#### Ketentuan Latihan
**A.** Apakah setiap pernyataan berikut sesuai dengan berita konferensi di bawah? (i) Konferensi berlangsung di Aula YMV. (ii) Konferensi selesai pukul 21.00 WITA. (iii) Kata kunci utama yang ditekankan Rm. Herman adalah kejujuran. Jawab ya atau tidak untuk masing-masing dan kutip kata-kata penentunya dari berita itu.
**B.** Bisakah Anda menyambung berita konferensi di bawah, dimulai sesudah kalimat terakhirnya?

#### Bagian Dokumen
• • • • • • •
Menemukan Diri dalam Panggilan: Fratres Konvikt Keuskupan Weetebula Dalami Tema Kejujuran dalam Konferensi Bersama Rm. Herman

Mikhael_News     Kupang, Jumat (07/03/2025) – Para Frater Konvikt Keuskupan Weetebula, Seminari Tinggi St. Mikhael Penfui – Kupang, mengikuti konferensi yang dibawakan oleh Rm. Herman Punda Panda. Kegiatan ini berlangsung di Aula YMV dan dimulai tepat pukul 20.00 WITA hingga 21.20 WITA.

Tema konferensi ini adalah Menemukan Diri Dalam Panggilan: Kejujuran Dalam Bina Diri Calon Imam Katolik. Dalam pemaparannya, Rm. Herman menekankan satu kata kunci utama dari pertemuan ini, yaitu KEJUJURAN.
• • • • • • •
#### Data terekam
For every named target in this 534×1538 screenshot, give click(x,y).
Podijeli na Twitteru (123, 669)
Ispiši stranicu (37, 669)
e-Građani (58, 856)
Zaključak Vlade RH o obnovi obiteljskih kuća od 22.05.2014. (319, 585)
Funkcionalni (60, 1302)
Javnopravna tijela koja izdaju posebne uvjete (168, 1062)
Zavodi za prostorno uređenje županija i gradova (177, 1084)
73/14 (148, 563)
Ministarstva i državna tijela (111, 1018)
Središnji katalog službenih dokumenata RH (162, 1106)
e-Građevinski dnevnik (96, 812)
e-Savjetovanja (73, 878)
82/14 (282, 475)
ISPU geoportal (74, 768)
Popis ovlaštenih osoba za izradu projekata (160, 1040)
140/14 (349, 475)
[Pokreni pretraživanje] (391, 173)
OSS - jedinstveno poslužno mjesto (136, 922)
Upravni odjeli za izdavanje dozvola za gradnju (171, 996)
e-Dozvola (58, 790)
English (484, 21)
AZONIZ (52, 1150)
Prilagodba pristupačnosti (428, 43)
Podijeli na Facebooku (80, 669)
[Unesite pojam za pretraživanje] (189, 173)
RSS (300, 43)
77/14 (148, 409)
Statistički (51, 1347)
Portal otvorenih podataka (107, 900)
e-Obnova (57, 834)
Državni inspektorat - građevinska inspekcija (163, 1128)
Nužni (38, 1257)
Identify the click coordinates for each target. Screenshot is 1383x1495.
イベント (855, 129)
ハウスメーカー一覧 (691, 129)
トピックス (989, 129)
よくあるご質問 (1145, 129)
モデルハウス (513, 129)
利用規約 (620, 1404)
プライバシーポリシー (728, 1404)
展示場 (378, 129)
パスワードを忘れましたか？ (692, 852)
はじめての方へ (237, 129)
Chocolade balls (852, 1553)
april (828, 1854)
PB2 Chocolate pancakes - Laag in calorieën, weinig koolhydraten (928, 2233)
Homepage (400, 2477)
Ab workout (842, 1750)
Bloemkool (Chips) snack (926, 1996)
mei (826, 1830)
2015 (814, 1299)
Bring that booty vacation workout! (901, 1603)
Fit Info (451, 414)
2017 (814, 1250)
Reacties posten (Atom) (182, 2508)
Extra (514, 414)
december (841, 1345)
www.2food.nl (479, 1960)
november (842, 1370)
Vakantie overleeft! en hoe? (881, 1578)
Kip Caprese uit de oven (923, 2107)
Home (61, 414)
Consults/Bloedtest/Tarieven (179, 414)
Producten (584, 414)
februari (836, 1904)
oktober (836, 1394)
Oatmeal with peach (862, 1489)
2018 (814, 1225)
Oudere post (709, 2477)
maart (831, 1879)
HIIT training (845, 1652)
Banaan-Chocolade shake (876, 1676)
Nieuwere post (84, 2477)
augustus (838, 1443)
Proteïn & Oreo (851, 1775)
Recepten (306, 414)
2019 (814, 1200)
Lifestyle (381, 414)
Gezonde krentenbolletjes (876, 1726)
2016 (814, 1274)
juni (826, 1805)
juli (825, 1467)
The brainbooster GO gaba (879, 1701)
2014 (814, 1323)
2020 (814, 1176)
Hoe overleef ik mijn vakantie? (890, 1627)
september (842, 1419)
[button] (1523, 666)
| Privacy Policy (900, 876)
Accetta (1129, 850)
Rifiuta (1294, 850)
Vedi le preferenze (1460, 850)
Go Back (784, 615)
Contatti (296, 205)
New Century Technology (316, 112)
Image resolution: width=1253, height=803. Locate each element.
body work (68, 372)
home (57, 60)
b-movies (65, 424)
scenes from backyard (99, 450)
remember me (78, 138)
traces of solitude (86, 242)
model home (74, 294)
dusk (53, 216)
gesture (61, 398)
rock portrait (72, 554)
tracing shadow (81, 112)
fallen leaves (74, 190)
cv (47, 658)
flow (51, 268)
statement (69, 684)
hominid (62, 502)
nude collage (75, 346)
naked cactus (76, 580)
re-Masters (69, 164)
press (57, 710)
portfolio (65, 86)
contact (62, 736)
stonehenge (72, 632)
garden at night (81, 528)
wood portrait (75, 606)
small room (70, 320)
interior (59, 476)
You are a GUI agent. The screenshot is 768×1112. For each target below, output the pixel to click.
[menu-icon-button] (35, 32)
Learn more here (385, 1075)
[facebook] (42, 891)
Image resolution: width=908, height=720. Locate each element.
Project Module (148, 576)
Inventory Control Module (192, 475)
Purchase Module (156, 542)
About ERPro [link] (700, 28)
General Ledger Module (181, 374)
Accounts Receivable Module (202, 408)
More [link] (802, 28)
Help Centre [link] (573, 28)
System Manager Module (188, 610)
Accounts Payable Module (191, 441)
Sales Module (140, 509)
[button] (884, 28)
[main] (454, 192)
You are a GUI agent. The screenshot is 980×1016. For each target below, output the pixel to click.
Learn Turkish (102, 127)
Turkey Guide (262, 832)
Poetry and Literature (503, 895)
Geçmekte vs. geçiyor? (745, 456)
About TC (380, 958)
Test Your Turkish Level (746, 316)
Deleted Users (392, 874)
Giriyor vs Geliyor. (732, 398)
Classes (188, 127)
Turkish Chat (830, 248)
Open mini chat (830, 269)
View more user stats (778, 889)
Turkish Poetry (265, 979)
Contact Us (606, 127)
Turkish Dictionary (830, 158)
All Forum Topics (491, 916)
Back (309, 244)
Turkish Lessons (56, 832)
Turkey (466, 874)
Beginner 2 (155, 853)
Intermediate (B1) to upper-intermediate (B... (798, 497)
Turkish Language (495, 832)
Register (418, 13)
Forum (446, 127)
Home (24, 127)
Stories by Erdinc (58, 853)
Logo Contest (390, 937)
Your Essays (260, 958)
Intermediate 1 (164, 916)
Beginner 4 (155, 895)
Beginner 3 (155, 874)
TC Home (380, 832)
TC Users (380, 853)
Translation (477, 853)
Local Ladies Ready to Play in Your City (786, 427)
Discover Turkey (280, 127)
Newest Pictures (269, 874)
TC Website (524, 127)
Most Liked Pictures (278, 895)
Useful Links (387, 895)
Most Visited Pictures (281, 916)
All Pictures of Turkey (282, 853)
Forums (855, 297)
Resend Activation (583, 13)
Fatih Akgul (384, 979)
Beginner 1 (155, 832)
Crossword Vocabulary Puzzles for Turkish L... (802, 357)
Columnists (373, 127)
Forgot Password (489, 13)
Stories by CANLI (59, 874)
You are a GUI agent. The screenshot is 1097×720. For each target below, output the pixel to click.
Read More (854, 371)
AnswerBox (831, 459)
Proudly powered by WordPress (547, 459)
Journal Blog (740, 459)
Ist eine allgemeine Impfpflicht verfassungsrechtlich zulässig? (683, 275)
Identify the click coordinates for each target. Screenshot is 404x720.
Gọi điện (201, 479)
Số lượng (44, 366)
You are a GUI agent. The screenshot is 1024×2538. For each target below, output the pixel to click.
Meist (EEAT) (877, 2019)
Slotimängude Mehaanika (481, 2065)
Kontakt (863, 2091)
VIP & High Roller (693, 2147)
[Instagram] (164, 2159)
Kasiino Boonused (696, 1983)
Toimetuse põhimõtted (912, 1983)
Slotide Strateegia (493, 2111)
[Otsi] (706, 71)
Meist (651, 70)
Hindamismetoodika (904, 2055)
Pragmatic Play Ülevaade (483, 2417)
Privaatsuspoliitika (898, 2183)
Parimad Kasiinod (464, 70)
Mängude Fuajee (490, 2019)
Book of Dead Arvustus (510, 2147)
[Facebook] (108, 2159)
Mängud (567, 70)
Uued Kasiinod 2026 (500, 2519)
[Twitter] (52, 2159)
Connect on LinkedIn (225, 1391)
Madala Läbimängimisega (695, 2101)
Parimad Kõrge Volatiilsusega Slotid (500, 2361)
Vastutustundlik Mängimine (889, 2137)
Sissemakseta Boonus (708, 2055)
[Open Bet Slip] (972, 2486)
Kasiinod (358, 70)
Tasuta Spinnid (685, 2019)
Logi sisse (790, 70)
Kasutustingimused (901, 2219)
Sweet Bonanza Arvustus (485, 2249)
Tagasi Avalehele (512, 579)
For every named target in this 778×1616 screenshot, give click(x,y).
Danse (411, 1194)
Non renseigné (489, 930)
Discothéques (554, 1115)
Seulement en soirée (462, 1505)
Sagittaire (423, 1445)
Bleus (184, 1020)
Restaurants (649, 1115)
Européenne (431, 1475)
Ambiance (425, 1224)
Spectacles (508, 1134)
• • • • • • •
#### Hasil yang Diharapkan
**A.**
(i) Ya: "Kegiatan ini berlangsung di Aula YMV".
(ii) Tidak: "dimulai tepat pukul 20.00 WITA hingga 21.20 WITA".
(iii) Ya: "Rm. Herman menekankan satu kata kunci utama dari pertemuan ini, yaitu KEJUJURAN".

**B.**
Konferensi ini merupakan bagian dari kegiatan pembinaan bagi para frater sesuai dengan kalenderium Fratres Konvikt Keuskupan Weetebula semester II, periode 2024-2025. Dalam kesempatan ini, Rm. Herman menguraikan pentingnya Kejujuran sebagai aspek integral dalam pembentukan kepribadian para frater. Ia menjelaskan bagaimana kejujuran harus dimaknai dalam proses formasi calon imam, dengan tiga pokok utama:

  1. Kejujuran sebagai fondasi
  2. Keberanian yang membebaskan, dengan rujukan pada Yohanes 8:32
  3. Dialog dengan diri

Selain itu, Prefek para frater Konvikt Keuskupan Weetebula ini juga menyoroti tantangan-tantangan dalam menapaki jalan kejujuran, di antaranya:

  1. Menghadapi bayangan
  2. Ketakutan ditolak
  3. Topeng kekudusan
  4. Konfrontasi dengan kegagalan

Ia juga menyinggung teori Johari Window, yang menggambarkan empat jendela diri manusia, sebagai sarana memahami diri dalam konteks kejujuran.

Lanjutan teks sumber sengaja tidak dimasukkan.